◆ Directions: Extract the lines of the data below word for word, everything from the line containing "The height and width of the screenshot is (829, 1456)." down to the line containing "coord(136,334)", with both of those lines included.

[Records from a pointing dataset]
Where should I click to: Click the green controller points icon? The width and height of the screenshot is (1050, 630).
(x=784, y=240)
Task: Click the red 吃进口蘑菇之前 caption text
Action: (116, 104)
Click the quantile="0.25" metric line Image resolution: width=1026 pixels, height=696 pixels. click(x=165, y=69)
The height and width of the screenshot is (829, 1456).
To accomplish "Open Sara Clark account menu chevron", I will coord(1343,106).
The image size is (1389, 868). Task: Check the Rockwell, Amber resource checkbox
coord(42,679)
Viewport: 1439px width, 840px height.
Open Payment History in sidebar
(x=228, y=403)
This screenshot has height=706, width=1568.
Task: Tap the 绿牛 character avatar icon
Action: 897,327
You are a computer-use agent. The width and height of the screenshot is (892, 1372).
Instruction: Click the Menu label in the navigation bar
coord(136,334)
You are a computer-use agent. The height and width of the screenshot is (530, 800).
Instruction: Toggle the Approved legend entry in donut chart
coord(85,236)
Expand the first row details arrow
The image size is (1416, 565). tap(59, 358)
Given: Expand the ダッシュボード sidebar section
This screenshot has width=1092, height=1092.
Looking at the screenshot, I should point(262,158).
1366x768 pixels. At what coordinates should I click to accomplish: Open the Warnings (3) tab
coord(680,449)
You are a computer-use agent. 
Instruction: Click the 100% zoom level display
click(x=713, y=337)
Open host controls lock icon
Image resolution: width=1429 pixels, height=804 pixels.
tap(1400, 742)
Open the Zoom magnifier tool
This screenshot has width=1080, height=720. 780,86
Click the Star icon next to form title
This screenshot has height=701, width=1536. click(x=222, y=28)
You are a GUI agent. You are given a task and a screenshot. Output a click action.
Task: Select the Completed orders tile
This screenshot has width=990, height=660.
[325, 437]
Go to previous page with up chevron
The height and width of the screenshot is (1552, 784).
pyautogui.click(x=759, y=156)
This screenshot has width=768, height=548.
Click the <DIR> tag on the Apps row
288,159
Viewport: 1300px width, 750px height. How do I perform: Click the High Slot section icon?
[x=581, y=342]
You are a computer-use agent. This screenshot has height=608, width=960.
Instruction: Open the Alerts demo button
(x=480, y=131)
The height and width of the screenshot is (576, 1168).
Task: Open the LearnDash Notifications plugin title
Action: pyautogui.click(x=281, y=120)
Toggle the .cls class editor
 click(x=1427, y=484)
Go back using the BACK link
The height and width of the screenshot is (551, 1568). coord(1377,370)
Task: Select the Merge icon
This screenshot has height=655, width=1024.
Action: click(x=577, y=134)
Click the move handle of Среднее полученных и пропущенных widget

◆ Answer to this exercise:
The height and width of the screenshot is (829, 1456).
To accomplish "Open Sara Clark account menu chevron", I will coord(1343,106).
The image size is (1389, 868). Task: Check the Rockwell, Amber resource checkbox
coord(42,679)
Viewport: 1439px width, 840px height.
Open Payment History in sidebar
(x=228, y=403)
This screenshot has height=706, width=1568.
Task: Tap the 绿牛 character avatar icon
Action: 897,327
You are a computer-use agent. The width and height of the screenshot is (892, 1372).
Instruction: Click the Menu label in the navigation bar
coord(136,334)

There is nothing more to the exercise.